You’re mixing up secular law and ‘natural law’. Ignorance may reduce culpability, but it does not eliminate it. If everyone is bound by the Law, everyone is bound by it; after all, the Angelic Doctor says it is engraved on the human heart, no? Then having it on stone tablets, scrolls, or computers doesn’t matter one bit.
I don’t know much about the objective evidence surrounding the origins of other religions, but I know that it very strongly supports Christianity. I’m very tempted to get into specifics, but I know this just isn’t the right thread :(. This is a seriously related issue, though, just as the supposedly evil deeds of God in the Old Testament are, so should we create a couple new threads about them in the main Apologetics forum?
Never speak from ignorance 🙂 Do some reading, learn about the origins of those other religions – it’s often quite fascinating, even enlightening. I’d start with Judaism; after all, Christianity is nothing but a schismatic sect of Judaism.

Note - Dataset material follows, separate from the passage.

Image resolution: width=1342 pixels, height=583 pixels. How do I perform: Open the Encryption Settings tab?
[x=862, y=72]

We’re talking about damnation of souls, not overdrawing bank accounts ;). And about the spreading of that damnation. Murdering a person’s human body only kills them physically, but murdering a soul kills a person eternally. Preachers of false religions would be essentially spreading hellfire around through their words, which destroys people just like suicide bombers do. You’d approve of the use of the army to quell suicide bombers. Why wouldn’t you approve of the use of force against people who spread damnation, assuming you think they actually are doing that?
First you have to prove that any harm is being done; then and only then can you make a valid case for doing something about it.

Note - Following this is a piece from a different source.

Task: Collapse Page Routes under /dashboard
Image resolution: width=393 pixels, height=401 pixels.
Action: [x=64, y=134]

I’ll respond to the rest of your post later.
I’ll be waiting 🙂
 
I cannot believe you took the bait like that! I’d added that almost as a joke – I really didn’t think you would swallow it! You, who eat the flesh of the son of man and drink his blood every weekend before coffee and donuts, shy away from others practicing eating the deceased as a religious mandate no less integral to their faith than your ritual cannibalism (in convenient bread and wine form, but to you no less flesh and blood for that) is to yours?
Eating the Flesh of the Son of God and drinking His Blood is quite different, as He Himself instructed us to do so, and He is not dead, but alive.
 
Eating the Flesh of the Son of God and drinking His Blood is quite different, as He Himself instructed us to do so, and He is not dead, but alive.
In this made-up religion, the instruction to eat the dead is implicit. And the deceased are alive with God. There’s no difference at all.